The plaintiffs in error, hereinafter referred to as defendants were placed upon trial on the indictment of murder in the first degree in the Circuit Court of Duval County, and on December 8, 1938, the jury rendered a verdict of guilty of murder in the first degree, without recommendation to mercy. On December 8, 1938, the defendants, through counsel, filed a motion for a new trial on eight different grounds, some four or five of which raised the question of the sufficiency of the evidence to sustain the verdict, while the seventh ground was to the effect that the trial court erred in overruling the motions of the defendants to exclude the alleged confessions of the defendants from the jury. The eighth ground was that the trial court erred in overruling and denying defendants' objections to the introduction into evidence and the consideration of the jury of the alleged confessions of the defendants. On January 13, 1939, the lower court made and entered an order overruling and denying the motions of the defendants for a new trial and sentences each of the defendants to death by electrocution.

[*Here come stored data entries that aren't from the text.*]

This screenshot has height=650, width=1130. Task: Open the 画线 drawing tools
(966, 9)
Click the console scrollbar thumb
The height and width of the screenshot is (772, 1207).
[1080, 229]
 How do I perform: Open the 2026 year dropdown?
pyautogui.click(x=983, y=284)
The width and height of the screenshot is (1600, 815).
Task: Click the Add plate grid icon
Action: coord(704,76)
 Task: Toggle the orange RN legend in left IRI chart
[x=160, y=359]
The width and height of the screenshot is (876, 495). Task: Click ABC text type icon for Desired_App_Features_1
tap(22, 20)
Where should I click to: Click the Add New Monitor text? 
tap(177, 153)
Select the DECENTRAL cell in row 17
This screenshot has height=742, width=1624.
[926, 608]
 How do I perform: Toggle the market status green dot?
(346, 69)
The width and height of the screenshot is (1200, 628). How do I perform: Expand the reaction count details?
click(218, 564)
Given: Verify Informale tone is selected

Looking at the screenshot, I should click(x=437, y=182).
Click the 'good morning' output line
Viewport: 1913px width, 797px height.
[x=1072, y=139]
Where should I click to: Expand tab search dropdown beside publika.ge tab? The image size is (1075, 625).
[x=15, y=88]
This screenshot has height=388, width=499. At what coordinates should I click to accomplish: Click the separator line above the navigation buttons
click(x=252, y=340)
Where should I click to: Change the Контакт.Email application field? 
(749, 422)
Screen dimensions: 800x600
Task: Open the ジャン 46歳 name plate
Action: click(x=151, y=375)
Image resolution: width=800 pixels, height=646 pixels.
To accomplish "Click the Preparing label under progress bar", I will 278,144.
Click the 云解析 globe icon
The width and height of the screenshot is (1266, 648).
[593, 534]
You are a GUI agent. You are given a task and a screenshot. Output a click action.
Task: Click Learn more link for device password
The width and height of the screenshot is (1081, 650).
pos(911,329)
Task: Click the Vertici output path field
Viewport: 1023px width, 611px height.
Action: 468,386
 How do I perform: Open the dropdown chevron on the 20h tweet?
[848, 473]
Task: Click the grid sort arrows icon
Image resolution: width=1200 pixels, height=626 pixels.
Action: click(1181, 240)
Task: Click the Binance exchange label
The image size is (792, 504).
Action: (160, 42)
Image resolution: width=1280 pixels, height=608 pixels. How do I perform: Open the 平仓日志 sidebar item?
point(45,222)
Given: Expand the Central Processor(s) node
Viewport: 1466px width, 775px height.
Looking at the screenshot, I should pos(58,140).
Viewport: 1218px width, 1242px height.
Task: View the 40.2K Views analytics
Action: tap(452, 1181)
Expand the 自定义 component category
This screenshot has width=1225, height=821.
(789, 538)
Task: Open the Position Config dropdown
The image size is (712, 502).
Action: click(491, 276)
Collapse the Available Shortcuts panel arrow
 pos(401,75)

From these judgments of conviction an appeal has been perfected to this Court and several reasons or assignments of error are presented and argued for a reversal of the said judgments.

The record shows that Willie B. Clay was born December 25, 1922; Edward Powell was born April 15, 1923, and Nathaniel Walker was born August 8, 1923, and the three are colored boys and all under 16 years of age at the time of the commission of the crime on August 8, 1938.

The trial court for some time prior to date of trial, in compliance with the provisions of section 8322, C.G.L., caused notice to be served on the parents or guardians of the defendants, viz.: Eveline Smiley, mother of Willie B. Clay, and she attended the trial of her son; the father, Sidney Clay, was notified at Atkinson and Cordele, Georgia, and he conferred with the mother of Willie B. Clay after the arrest of their son and prior to his trial. Annie Mae Walker, mother of Nathaniel Walker, was notified of the arrest of her son and attended his trial; it was impossible to locate his father because no one knew where he was. Edward Powell's father was notified of the arrest and charge against his son, but he failed to attend the trial. Annie Stevens and Cleveland Stevens, related as aunt and uncle of Edward Powell, attended the trial. We think there was a substantial compliance with the requirements of the statute. See Blocker v. State, 90 Fla. 136, 105 So. 316.

The defendants were convicted of murder in the first degree, without recommendation to mercy, and it is contended here that after the rendition of the verdict, it became and was the duty of the trial court, under the provisions of Section 3684, C.G.L., to commit the defendants, and each of them as delinquents, or that the court had the power to sentence or commit them to the Reform School for Boys under the provisions of Section 8644, C.G.L., and that at no time did the court have the power to sentence the defendants to electrocution, because they were around 16 years of age at the time of the alleged crime. Likewise, it is contended that the defendants could have been committed by the trial court under the provisions of Sections 3705, 3706 and 3707, C.G.L. See State ex rel. Hamilton v. Chapman, 125 Fla. 235, 169 So. 658. We have examined each of the provisions of the statutes supra and the authority cited, but we are unable to find merit in this contention.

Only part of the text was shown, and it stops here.